On the other hand, clustering results are lower than topic modeling. Hence, topic modeling algorithms might be providing more interesting and sophisticated insights than the single vectorial representation of tweets. Also, clustering with Doc2Vec representation has better results than TFIDF for smaller k. Nevertheless, as the number of k increases, this behavior is reversed, and TFIDF shows better metrics.
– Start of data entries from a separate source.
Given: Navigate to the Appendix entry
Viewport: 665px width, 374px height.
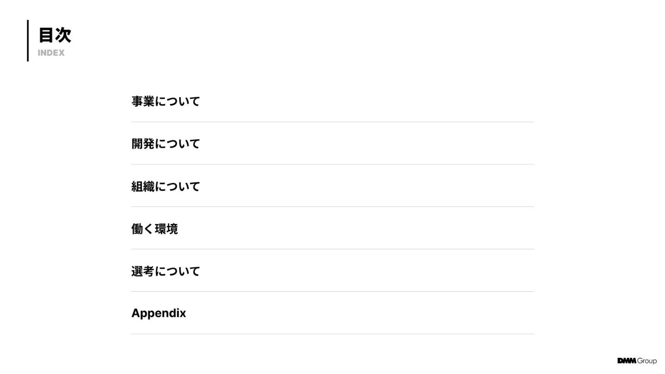Looking at the screenshot, I should click(158, 313).
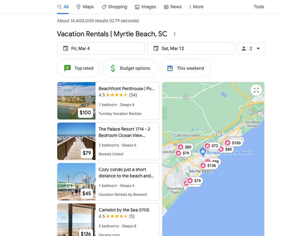Open the Beachfront Penthouse listing

click(108, 101)
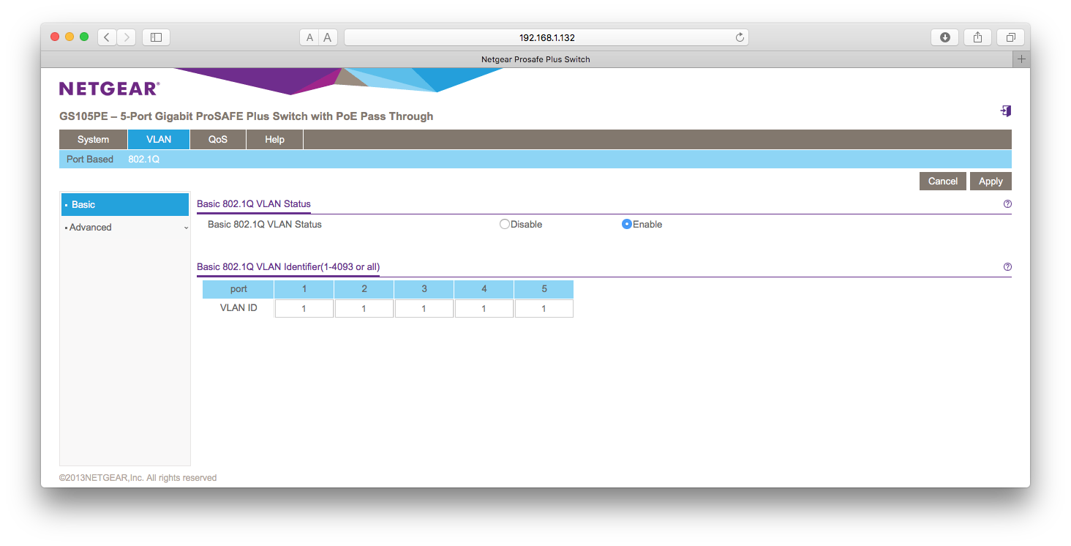The image size is (1071, 546).
Task: Open help for VLAN Status section
Action: [x=1007, y=204]
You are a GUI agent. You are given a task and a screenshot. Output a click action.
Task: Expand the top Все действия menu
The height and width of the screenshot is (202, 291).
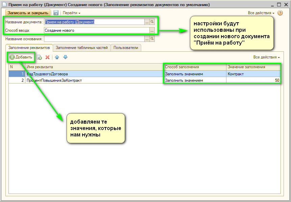point(261,13)
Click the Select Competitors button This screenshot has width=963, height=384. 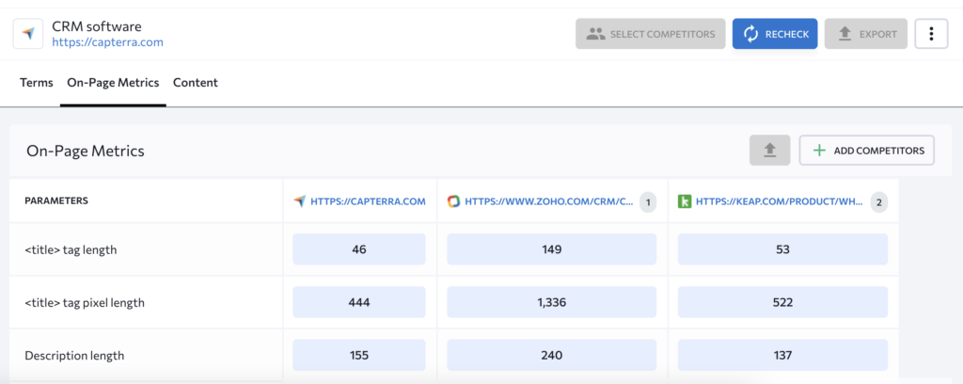click(651, 34)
Finally, we can see the greater number of iterations in the experiments the better results obtained of the internal indexes. Therefore, the results obtained with the experiments of 1,000 iterations are usually better, and especially with topic modeling that are trained and perform better as the number of iterations increases.

V. Conclusions

In this paper, we conducted a deep comparison of different topic modeling and document clustering applications on a Twitter health-related dataset composed of two subsets: HPV and lynch syndrome tweets. We set up LSI, LDA, LDA with Gibbs Sampling, Online LDA, Biterm, Online Twitter LDA, and K-means based on TFIDF and Doc2Vec document vectorizations. They were evaluated considering two internal indexes: Calinski-Harabasz index and Silhouette Coefficient. The best results were obtained by Online Twitter LDA, which was able to group better the tweets in the extracted topics. Overall, this comparison provides encouraging results towards the application of topic modeling over health-related tweets.

As future work, we plan to complete our evaluation with external indexes. Currently, we are computing the Adjusted Rand index, Normalized Mutual Information, Homogeneity index, Completeness, and V-measure over the same dataset. Our ultimate goal is to do a complete evaluation of the available applications and identify whether they are able to answer healthcare questions such as: most discussed health topic in a tweet collection, the interaction of healthcare professionals with patients, most discussed topic of patients, among others.

Acknowledgment

Research reported in this publication was supported by the National Cancer Institute of the National Institutes of Health under Award Number R01CA183962. The content is solely the responsibility of the authors and does not necessarily represent the official views of the National Institutes of Health.